### TASK OBJECTIVE
With the material below, print exactly the lines between the line holding "会社概要・役員一覧 (408, 1462)" and the line holding "gary gygax (652, 1892)", inclusive. Add nothing else.

### RECORDED INFORMATION
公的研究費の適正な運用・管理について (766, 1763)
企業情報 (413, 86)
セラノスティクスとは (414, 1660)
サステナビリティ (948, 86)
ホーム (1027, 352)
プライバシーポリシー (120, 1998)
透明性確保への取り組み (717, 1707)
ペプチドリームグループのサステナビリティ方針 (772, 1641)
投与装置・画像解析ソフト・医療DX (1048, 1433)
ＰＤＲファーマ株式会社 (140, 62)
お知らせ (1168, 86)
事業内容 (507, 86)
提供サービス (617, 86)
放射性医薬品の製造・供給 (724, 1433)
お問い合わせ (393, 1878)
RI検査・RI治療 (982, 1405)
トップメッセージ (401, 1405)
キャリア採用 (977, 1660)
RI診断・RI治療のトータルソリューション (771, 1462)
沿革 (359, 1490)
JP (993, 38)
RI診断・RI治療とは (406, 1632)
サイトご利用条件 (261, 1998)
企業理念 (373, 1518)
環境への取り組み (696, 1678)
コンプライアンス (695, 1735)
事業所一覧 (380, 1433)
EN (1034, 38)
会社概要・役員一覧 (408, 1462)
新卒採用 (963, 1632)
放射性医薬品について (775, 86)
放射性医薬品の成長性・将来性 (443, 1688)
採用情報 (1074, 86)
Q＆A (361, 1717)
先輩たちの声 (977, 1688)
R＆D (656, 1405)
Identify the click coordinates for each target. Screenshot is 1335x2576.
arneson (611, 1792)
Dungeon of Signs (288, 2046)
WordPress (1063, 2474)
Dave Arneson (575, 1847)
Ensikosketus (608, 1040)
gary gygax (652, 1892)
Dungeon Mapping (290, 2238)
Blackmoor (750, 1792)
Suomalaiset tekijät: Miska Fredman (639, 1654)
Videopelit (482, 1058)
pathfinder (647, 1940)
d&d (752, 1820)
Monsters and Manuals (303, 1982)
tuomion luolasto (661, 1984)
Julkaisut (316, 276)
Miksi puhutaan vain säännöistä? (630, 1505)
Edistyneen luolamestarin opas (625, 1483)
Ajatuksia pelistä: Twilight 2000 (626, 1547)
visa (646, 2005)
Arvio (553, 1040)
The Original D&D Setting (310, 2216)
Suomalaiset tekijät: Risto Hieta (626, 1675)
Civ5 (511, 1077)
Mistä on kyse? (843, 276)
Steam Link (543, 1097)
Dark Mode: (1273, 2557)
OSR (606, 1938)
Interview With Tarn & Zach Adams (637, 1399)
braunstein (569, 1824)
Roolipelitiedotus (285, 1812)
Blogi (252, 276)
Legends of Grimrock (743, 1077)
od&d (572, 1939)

### SOLUTION TO THIS TASK
会社概要・役員一覧 (408, 1462)
新卒採用 (963, 1632)
放射性医薬品について (775, 86)
放射性医薬品の成長性・将来性 (443, 1688)
採用情報 (1074, 86)
Q＆A (361, 1717)
先輩たちの声 (977, 1688)
R＆D (656, 1405)
Identify the click coordinates for each target. Screenshot is 1335x2576.
arneson (611, 1792)
Dungeon of Signs (288, 2046)
WordPress (1063, 2474)
Dave Arneson (575, 1847)
Ensikosketus (608, 1040)
gary gygax (652, 1892)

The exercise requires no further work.